I do wonder if someone can show empathy if they haven't before or begin to show interest in me whilst I am possibly (for him!) at my least aggreeable ever???
My husband has. I am at my least agreeable ever, but I'm also at a dynamic stage of life where I'm doing new things and stretching my wings so I'm more interesting than I have been in years. Gotta say he finds the interesting bits scary. He preferred me dull and predictable.
How old is your youngest child? For me, this coincided with my kids growing up. Teenagers when it really started, and now my youngest is in her 2nd year of uni. There is a tremendous freedom in them leaving the nest (even if they still bring their laundry home). I think that to a certain extent it makes sense to redefine ourselves and our marriages at this stage of child rearing, even without the nose dive of the estrogen.
I'm not 100% sure that my marriage will survive. I find that terrifying. Really terrifying.
None the less, I can't be bothered with marriage counseling. My husband brought it up in our last argument, and I said no. I told him if he needed to go talk to a therapist about the fact that I'm an actual human being with thoughts and feelings and that he needs to treat me with the same level of kindness he would a friend or work colleague, then he could go right ahead and go see a therapist. But it isn't a marriage problem, and I'm not going to go brain storm how we get through it.

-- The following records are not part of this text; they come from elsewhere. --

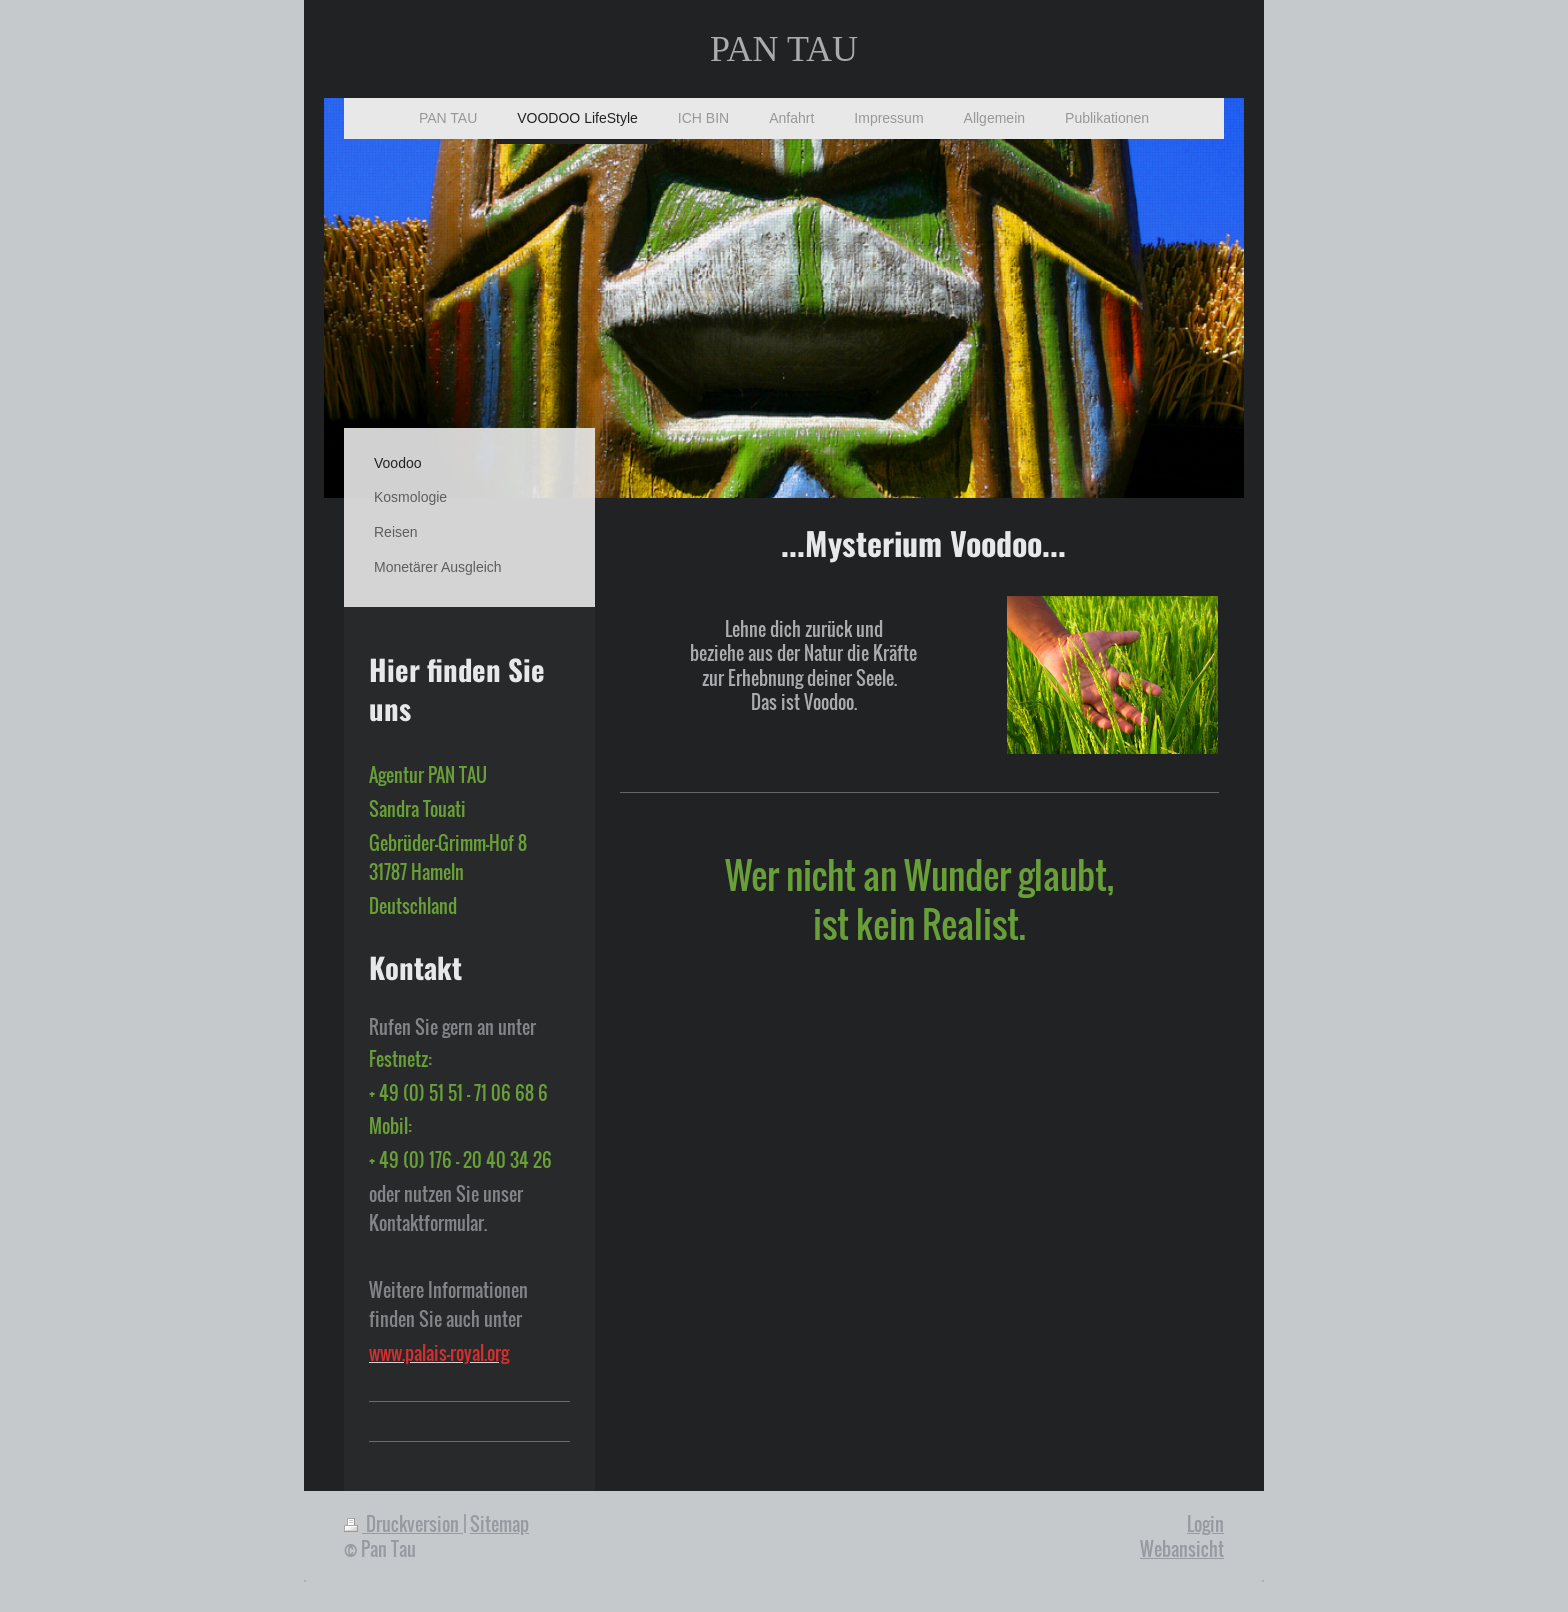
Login (1205, 1523)
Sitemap (499, 1523)
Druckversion (403, 1523)
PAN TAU (784, 49)
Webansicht (1182, 1548)
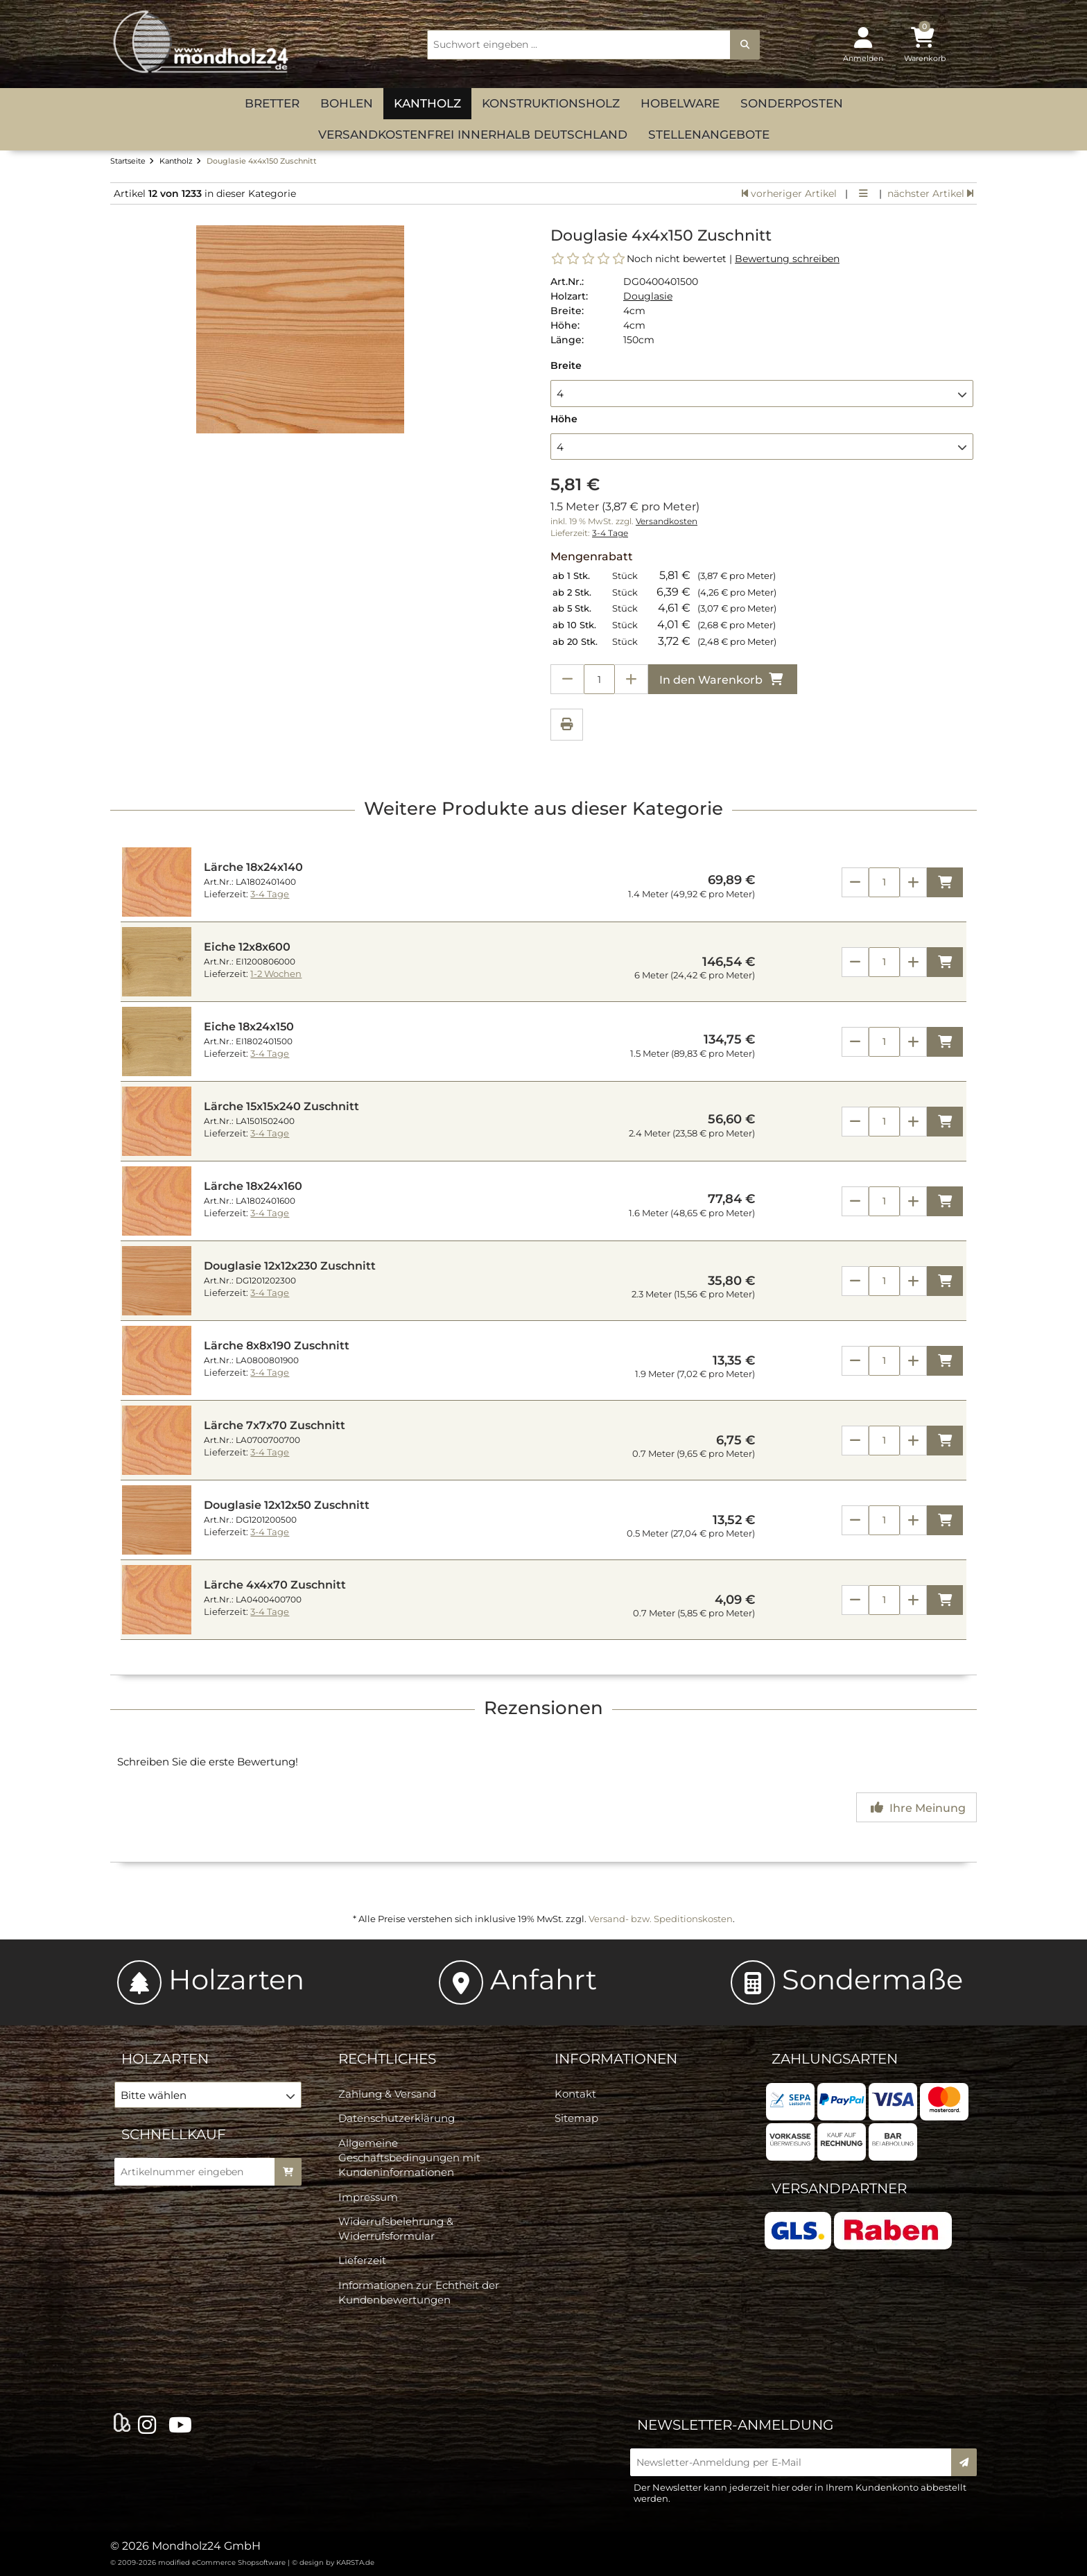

So he bought a package of ballroom dancing lessons. We'll see how that works out. It sounds like fun, and I've wanted to do it for years. I know it terrifies him, and I take it as a sign that he is trying to make the marriage a happy place for me. He's also picking up his own dishes most of the time now and occasional fixing snacks. It's a start.
(I'm not knocking marriage counseling for anyone else. It might be just the right thing for you. I barely know what is the right thing for me, so how could I know what is right for you?)